Диалог мужской и женской культур в русской литературе Серебряного века: «Cogito ergo sum» — «Amo ergo sum» | страница 19
Причем несомненно усиление эротической концентрированности этих картин. Если первое описание сада подчеркнуто нейтрально: „Правая сторона ушла под абрикосы, сливы, вишни, яблоки; на левой — росли акации, кусты шиповника, сирени, жасмина и бесчисленное количество роз. Аллея из молодых подрезанных туй одним концом упиралась в дом, а другим — в группу старых каштанов. Там стояла каменная скамья и каменный круглый стол“ (С. 9), — то дальнейшее „знакомство“ с ним нацелено на создание визуальных образов определенного плана. Они уже очевидно чувственны, содержат эротический подтекст: „Маленькие площадки засеяли крупными анютиными глазками, словно вырезанными из черного бархата с неожиданно голубо-золотым глазком посередине. Эти хрупкие драгоценности, упавшие с неба, были приколоты к земле на коротеньких стебельках, как бы неотделимы от нее. Вокруг них выросли и качались нарциссы, белые, душистые звезды, такие нежные, что казалось, они должны были завять при первом колебании ветра. И когда Алина вдохнула их пряный, сладкий, чуть-чуть удушливый запах, она ощутила трепет, дрожь ожидания, волнение, как перед объятием“ (С. 51). И идиллический пейзаж, который возникает в романе лишь однажды как намек на возможность иных — мягких, человечных — отношений между Алиной и ее возлюбленным — „Ах, какой это был чудесный осенний день — прозрачный, теплый, тихий, весь продушенный нежным запахом влажной земли, гниющих листьев, не то сухих плодов, не то каких-то других, исключительно осенних растений. Они увидели совсем зеленую птицу, медленно перелетавшую с дерево на дерево, словно заблудившуюся из сказочной страны. Они увидели снова молодого орла, низко-низко кружившегося и высматривающего добычу. Они повстречали пару ослят, бродящих между кустарниками /…/“ — завершается эпизодом, призванным вернуть героиню к действительности, пробудить от радужного сна. В конце прогулки Алина и Генрих Шемиот „натолкнулись на крестьянина, несшего две огромные рыбы /…/ Когда, запыхавшийся и потный, он вынул их, чтобы показать Шемиоту, рыбы еще вздрагивали. Они были великолепны, отливая на солнце перламутром, словно выточенные из серебра с чернью, с алыми жабрами. Восхищенная Алина засмеялась. Потом ей стало жутко видеть эти вздрагивания, судороги, пляску в воздухе, и она с грустью подумала, что сама она очень похожа на рыбу, задыхающуюся в руках Шемиота“ (С. 121).

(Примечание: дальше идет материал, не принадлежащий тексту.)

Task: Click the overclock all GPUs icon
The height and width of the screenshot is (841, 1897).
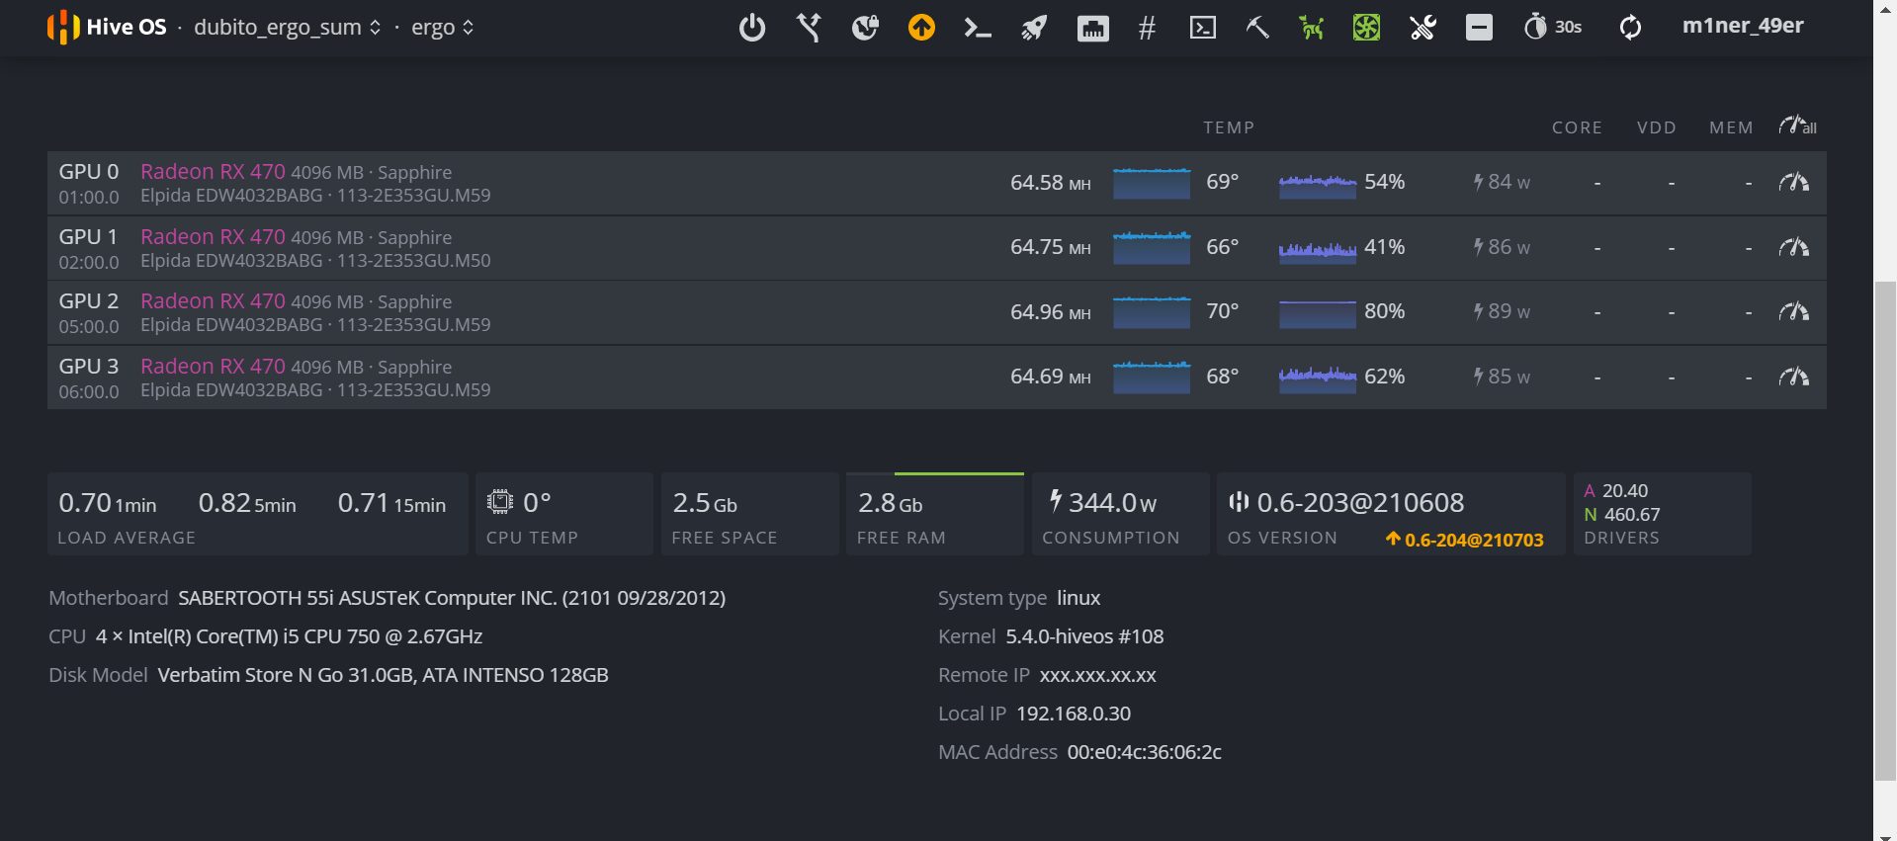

Роман „Женщина на кресте“ был уже не просто автобиографической прозой, родом интимного дневника. Читатель его должен был воспринять как манифест, программное заявление, обнажающее суть женского начала в представлении писательницы. И на самом деле, на первый взгляд, весь роман — подтверждение тезиса о мазохистской природе женского естества. Ведь теперь героиню не влечет традиционный путь религиозного страстотерпства. Она убеждена, что „монашеский подвиг… так же печален, как и труден“. В монастыре „женщина оторвана от жизни, обречена на бездетность и аскетизм, брошена на отвлеченность, где ей часто пусто и холодно и не на что опереться“. В конце концов, размышляет Алина, „не всех влечет Сиенская и не всем понятен язык Терезы. В монастыре женщина не принадлежит себе. Это еще полбеды, но она не принадлежит никому в отдельности — это уже несчастье“ (С.2).